Treading on dangerous ground 

Caracas, Venezuela's largest and fastest growing metropolitan area, is very short on space. As it is people live stacked on top of each other. Futher, the metro system is at its breaking point, the streets are clogged, and there is essentially no horizontal space left so people are building on near vertical spaces, ie the steep walls on the sides of valleys.

All of this serves to make Caracas a very ugly and almost unlivable city. Yet more people keep pouring into it from other parts of the country due to it being the economic center of the country and where most of the well paying jobs are to be found.

Given that there is virtually no unused space around Caracas it was inevitable that eventually would turn their eyes to the huge park to the north of the city on a mountain known as El Avila. This mountain is known as the "lungs" of Caracas and also serves as a very welcome respite to unrelenting ugliness of the concrete and glass jungle that is Caracas. But according to news reports the government is even considering allowing part of El Avila be used to build housing.

The Avila mountain range seen from a Caracas street

While the government claims its current ideas are just land swaps and wouldn't result in any overall reduction in the size of the park we would do well to meet and such claims with skepticism. Oppenents of the plan fear starting building in the park would be the preverbial camel nose under the tent and would result in the park soon being overrun with squatters and makeshift housing. Further, it is rightly pointed out that it is simply not a good idea to build on the steep mountain ridge as it is prone to landslides after heavy rains. It was such landslides that led to the deaths of thousands in 1999 in Vargas which is just the north face of El Avila.

Truthfully, I think the only real solution to Caracas's problems is to try to shift economic development out to other regions of the country. If the jobs move people will follow. Chavez used to speak about this quite a bit but little of late. But the idea of shifting development isn't something that should just be forgotten about - it really is a compelling necissity.
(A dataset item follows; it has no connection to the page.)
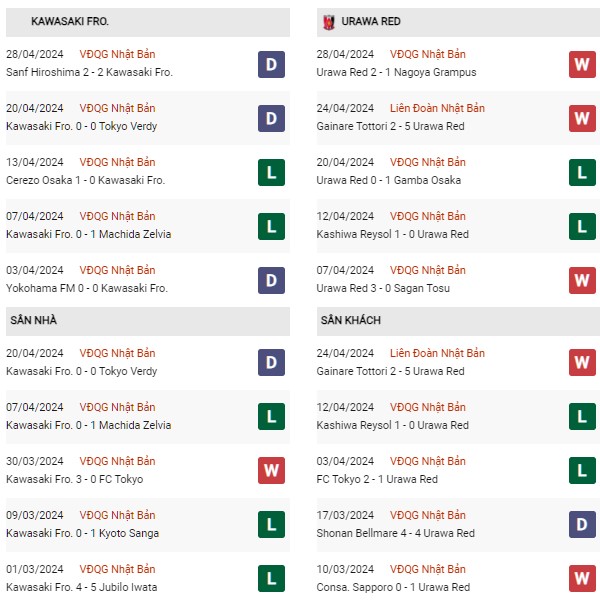The image size is (600, 600).
Task: Open Urawa Red 3 - 0 Sagan Tosu result
Action: pos(383,288)
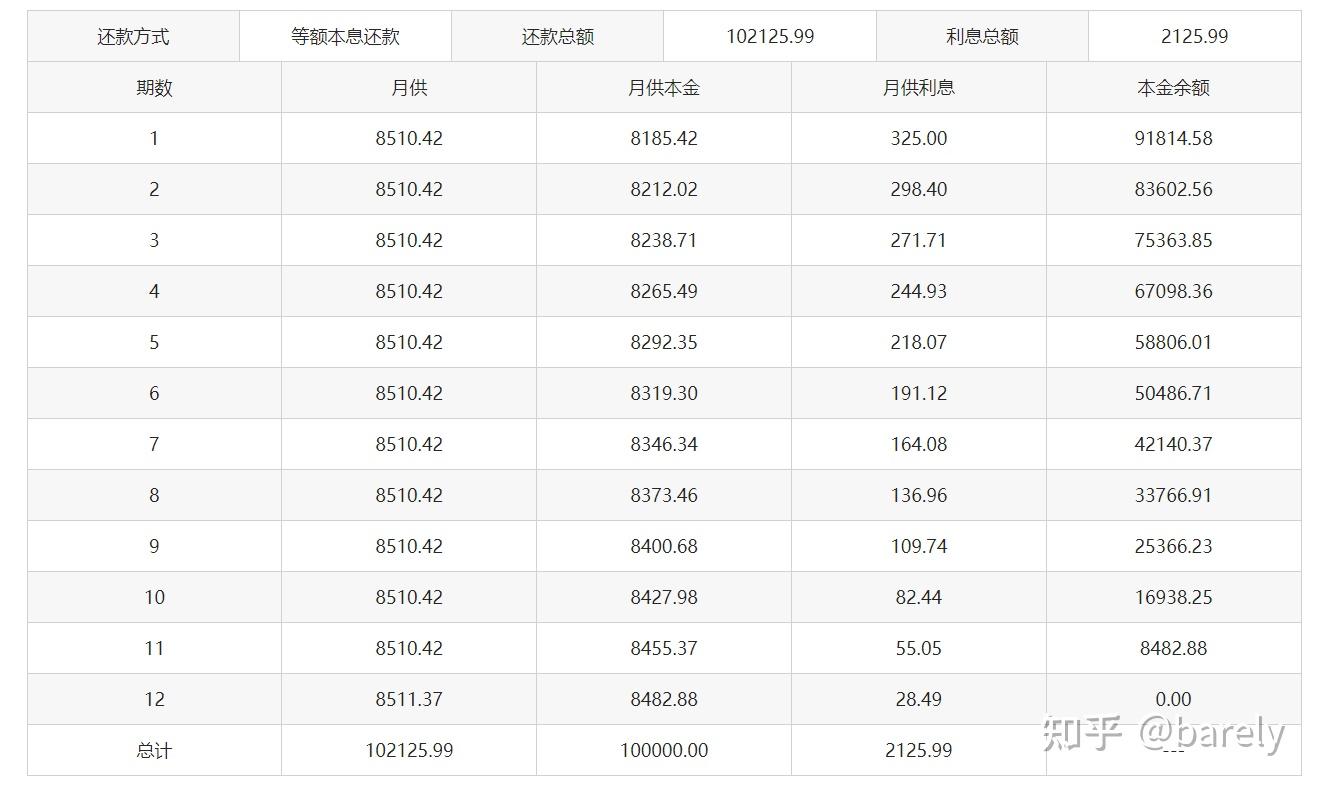Click principal amount 8292.35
Further, it wouldn't be all that hard to do. The government sector could do most of it on its own. For example, the state oil company, PDVSA, has its headquarters in Caracas. Yet there is no oil produced around Caracas. Maybe it would make more sense to move it and thousands of jobs with it to Maracaibo which is much more closely tied to the oil fields. Other government offices can and should be moved away too. It really is amazing how centralized the federal government is in Caracas. For example, if you purchase are car in Barquisimeto you can't register it and get a title to it there. You have to travel 4 and a 1/2 hours to Caracas to do that as that is where the motor vehicle office is. This serves to concentrate jobs in Caracas and make what should be simple tasks very difficult for the 80% of the population that lives in areas other than Carcas.

The bottom line is Chavez's original plans of trying to get people and jobs to move out of the Carcas area needs need to be revived. Otherwise Caracas will join the likes of Mexico City and Cairo as super cities with super slums that are simply unlivable and inhuman.